CG tapped at the computer, and the rest of the images disappeared. The image grew in size until they could all better see the man in question. He was angled away from the camera and was wearing the uniform of one of the waiters: black pants, black vest over a white shirt, black cummerbund with the pleats facing upward, black bowtie. The man’s hair was also faded short on the sides and styled on top. Even from the side angle of the shot, Juan could see the high, tanned cheekbones.
“That looks like you,” Cali said.
Juan blinked, hoping that perhaps he had imagined the similarities. He hadn’t.
He was looking at his brother Paul.
3
Private Convo
“Well, are you going to say something?” Juan asked.
Rockwell held his chin in his hands. He looked around to confirm it was just the two of them in the storeroom at the back of the command room. Besides a stack of chairs, a couple rectangular fold-out tables, and some old shelving, they were alone in the tight space.
“Goddamnit, Paul,” he said under his breath.
“Sure looks like he’s turned,” Juan said. “He got a civilian killed.”
“I know. He must have had a good reason.”
“There is. He’s gone bad.”
“Coming from a smuggler, that’s rich. That’s real rich.”
“I’m not too surprised. Paul double-crossed me—hung me out to dry at Ricky’s place. And what happened to Mika because of him . . .”

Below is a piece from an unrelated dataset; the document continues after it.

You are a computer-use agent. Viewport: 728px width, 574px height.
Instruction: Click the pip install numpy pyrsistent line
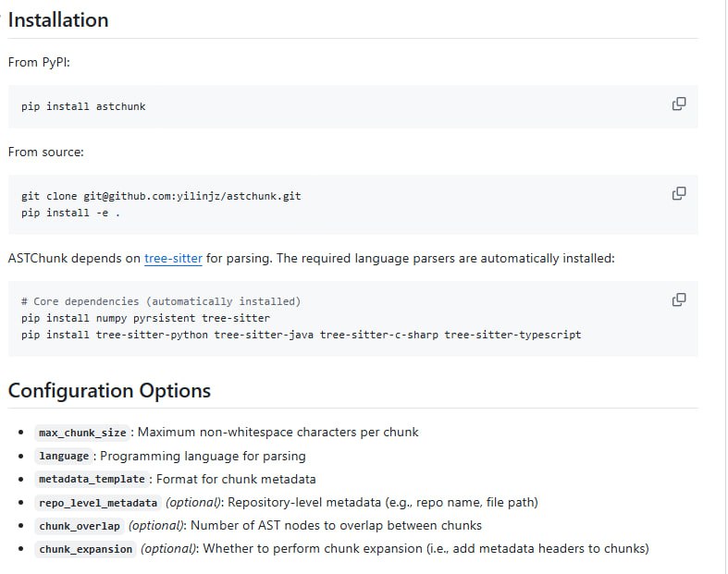pyautogui.click(x=145, y=318)
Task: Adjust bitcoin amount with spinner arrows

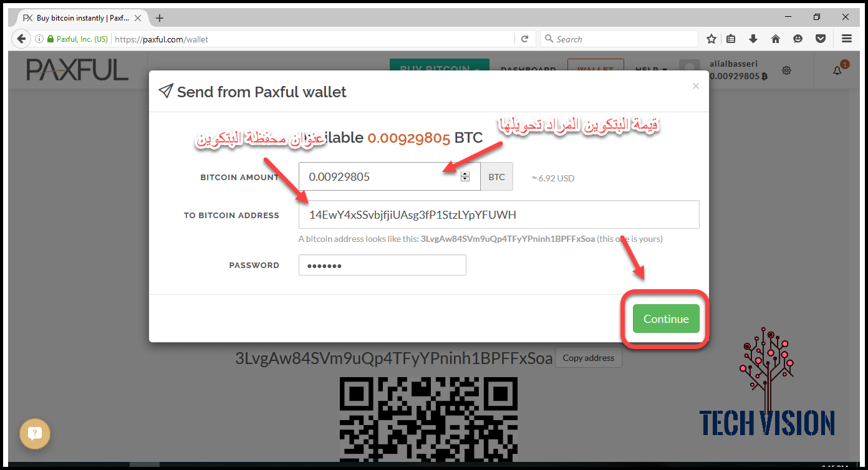Action: click(465, 177)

“Forget Ricky Serrao for now; he’s out of the picture. We need to talk about Paul.”
“I’m listening.”
“Whatever he’s gotten himself into, we’ve got to get him out. I need you to find him.”

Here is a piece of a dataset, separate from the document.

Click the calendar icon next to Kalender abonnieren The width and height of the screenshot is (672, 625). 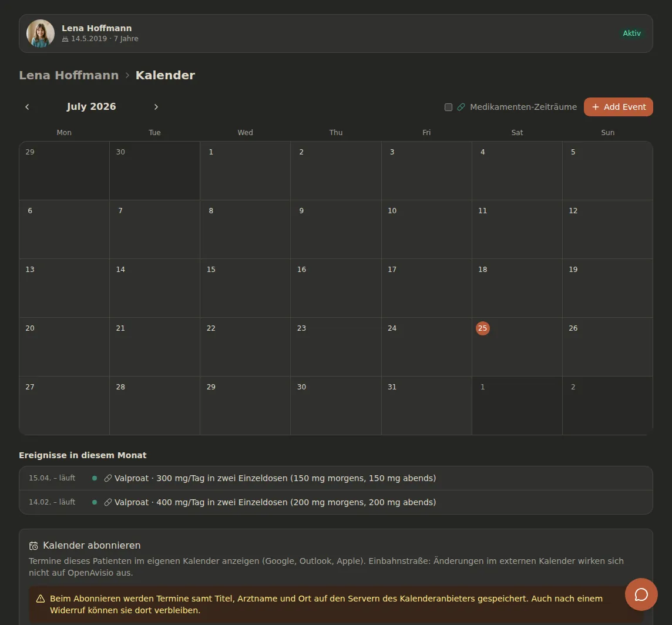click(33, 546)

“And then what? Bring him back to the team? Hey guys, look who I found—me!” Juan looked Rockwell in the eyes. “What’s my play? How can I bring the team in on this? You should have just brought me into this.”

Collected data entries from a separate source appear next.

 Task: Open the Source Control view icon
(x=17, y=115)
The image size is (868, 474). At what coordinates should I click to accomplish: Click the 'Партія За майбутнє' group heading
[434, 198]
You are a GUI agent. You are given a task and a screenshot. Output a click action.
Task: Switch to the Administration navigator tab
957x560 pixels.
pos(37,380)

“You’ve been tracking Paul for months now with no trace of him,” Rockwell reminded him.
“What can I say? He’s good. But the team? There will be too many questions.”
“They would have found out sooner or later. So here’s what we do: we keep things simple. There’s a guy impersonating you, and he’s . . .”
“He’s what? Killing bad guys? Shouldn’t we just let him keep doing what he’s doing?”
“You don’t understand. I can’t leave Paul out in the wind.”
“Why not? Because he’s your star agent?”
“You don’t know Paul,” Rockwell said, his voice rising.
“You’re right. He’s my brother, and I don’t know him. But maybe neither do you.”
There was a knock at the door, an
d CG peeked his head in. “I think I might have something if you both want to step back into the command room.”
Rockwell gave a Juan a look that said, To be continued, and then they both followed CG.
“What’ve you got?” Rockwell asked, folding his arms over his chest in the consummate image of authority.
“As we guessed, the men at the back table were some pretty unsavory characters. Three of the men were top businessmen connected to wealthy families. Two of them were Colombian, and the third was Ecuadorian. All three families run legitimate businesses but are suspected of being linked to the cocaine trade. So, I got to thinking that maybe key people in drug trafficking are being targeted. I did some checking, and these three aren’t the first drug-related deaths in the past couple weeks.”
CG typed and brought some more images to the screen. “Here’s seven I found in Colombia. And here’s five from Ecuador.”
“They die in bomb blasts?” Sam asked.
“No.” CG flipped through the photos on the screen. “One was a car accident that might not have been a car accident. Another two were killed by guns in drive-bys. The men who seemed to have died from natural causes didn’t have any prior health conditions. There is one thing some of them have in common, though. Seems like some of them were hearing hissing sounds on the days leading up to their deaths. Weird, huh?”